* [Document passage]
#####

US commanders have warned the security gains are fragile and said a premature withdrawal of US forces could jeopardize the progress made.
US President Barack Obama, who campaigned on a promise to end the war, has asked the Pentagon to plan for “a responsible military drawdown from Iraq.”
At least 4,230 members of the US military have died in the Iraq war since it began in March 2003, an Associated Press count shows. The latest was an American soldier who died in a vehicle accident on Thursday, the military said.
US and Iraqi officials are hoping provincial elections will more equitably redistribute power on a local basis and stem support for violence.
But ethnic and sectarian tensions have been rising ahead of Saturday’s vote, which is widely seen as a dress rehearsal for national parliamentary elections later this year.
Iraqi Prime Minister Nouri al-Maliki urged voters to go to the polls in large numbers, saying he hoped for a turnout of at least 70 percent.

#####

* [Data excerpts]
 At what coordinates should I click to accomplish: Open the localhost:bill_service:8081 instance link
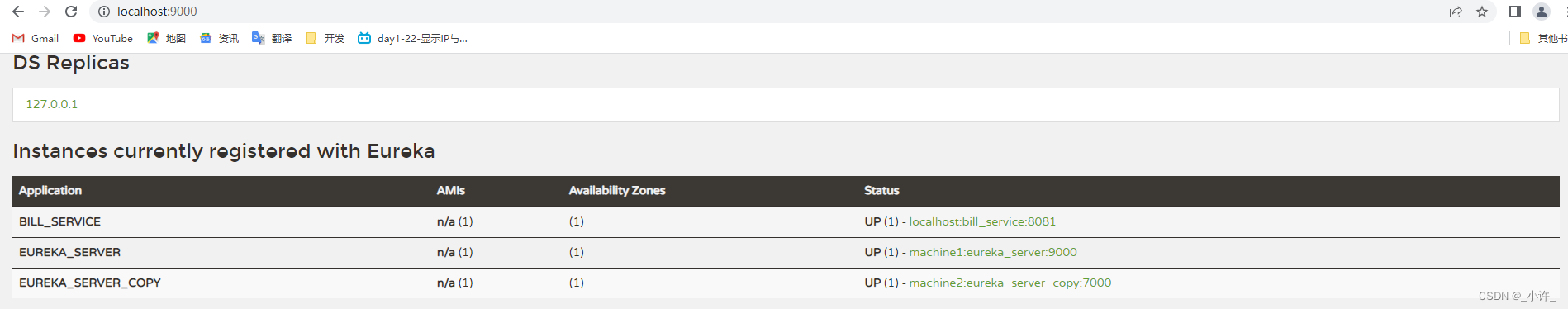pos(982,221)
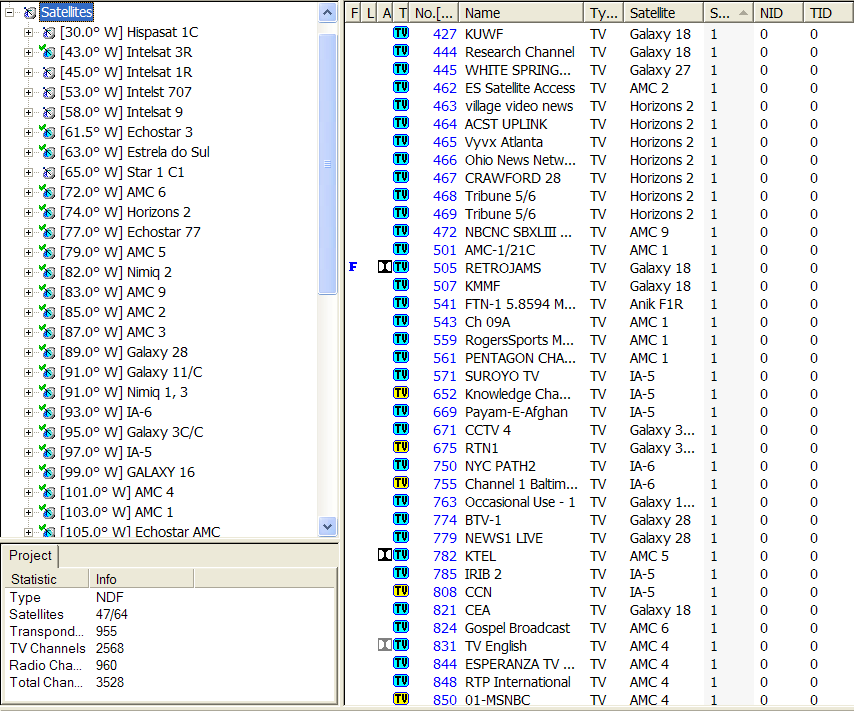Screen dimensions: 854x711
Task: Click the satellite icon next to Hispasat 1C
Action: click(48, 32)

#####

* [Given exercise 1]
Write out the Iraq war passage word for word, everything from "US commanders have" down to "the military said.".
* [Given exercise 2]
Pick up the Iraq war passage after its last sentence and keep it going.
The listing is drawn from a separate source.

* [Exercise output 1]
US commanders have warned the security gains are fragile and said a premature withdrawal of US forces could jeopardize the progress made.
US President Barack Obama, who campaigned on a promise to end the war, has asked the Pentagon to plan for “a responsible military drawdown from Iraq.”
At least 4,230 members of the US military have died in the Iraq war since it began in March 2003, an Associated Press count shows. The latest was an American soldier who died in a vehicle accident on Thursday, the military said.

* [Exercise output 2]
“The elections are a national and religious obligation,” he said on Friday during an address to members of his tribe in Baghdad.
“The important thing is to vote and to participate in large numbers. We want to be proud and say that the turnout was 70 percent or 80 percent,” he said. “This large turnout would send a message to those who claim there is a gap between people and the government and between people and the political process.”
The prime minister is not running in the elections for local councils but has thrown his support behind an umbrella group that includes his party and is known as the Coalition of the State of Law.